→ **Assigned task**: What lines of the data hold the string "title"? Copy them all.

Entries taken from a collection:
'''

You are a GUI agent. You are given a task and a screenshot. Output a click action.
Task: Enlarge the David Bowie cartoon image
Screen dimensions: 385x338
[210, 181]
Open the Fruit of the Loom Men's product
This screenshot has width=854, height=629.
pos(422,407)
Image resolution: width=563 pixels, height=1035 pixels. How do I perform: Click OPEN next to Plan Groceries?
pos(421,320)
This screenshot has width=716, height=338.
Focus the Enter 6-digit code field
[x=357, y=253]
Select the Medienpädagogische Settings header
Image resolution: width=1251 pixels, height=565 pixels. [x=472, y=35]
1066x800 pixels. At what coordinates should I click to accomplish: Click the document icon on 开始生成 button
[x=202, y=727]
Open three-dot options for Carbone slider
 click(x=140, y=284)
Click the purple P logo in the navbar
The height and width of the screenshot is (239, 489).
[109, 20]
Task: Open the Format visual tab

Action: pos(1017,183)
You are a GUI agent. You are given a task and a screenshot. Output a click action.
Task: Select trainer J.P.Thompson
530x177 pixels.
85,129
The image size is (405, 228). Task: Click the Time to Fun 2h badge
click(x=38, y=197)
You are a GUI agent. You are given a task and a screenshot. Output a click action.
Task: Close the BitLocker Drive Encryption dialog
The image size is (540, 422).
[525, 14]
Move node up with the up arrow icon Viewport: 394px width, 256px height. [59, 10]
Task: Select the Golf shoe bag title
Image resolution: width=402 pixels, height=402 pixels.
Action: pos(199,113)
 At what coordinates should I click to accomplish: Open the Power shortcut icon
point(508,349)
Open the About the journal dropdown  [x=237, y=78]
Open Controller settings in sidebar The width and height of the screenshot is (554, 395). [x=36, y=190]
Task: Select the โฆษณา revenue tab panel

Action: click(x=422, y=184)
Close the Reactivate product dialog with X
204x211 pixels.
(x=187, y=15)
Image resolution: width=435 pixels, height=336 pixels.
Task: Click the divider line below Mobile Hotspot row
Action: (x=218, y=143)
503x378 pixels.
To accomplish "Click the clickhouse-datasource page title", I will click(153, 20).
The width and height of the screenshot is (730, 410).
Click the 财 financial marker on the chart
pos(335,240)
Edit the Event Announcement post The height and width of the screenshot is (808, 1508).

'''

→ **Response to this task**:
Task: Select the Golf shoe bag title
To accomplish "Click the clickhouse-datasource page title", I will click(153, 20).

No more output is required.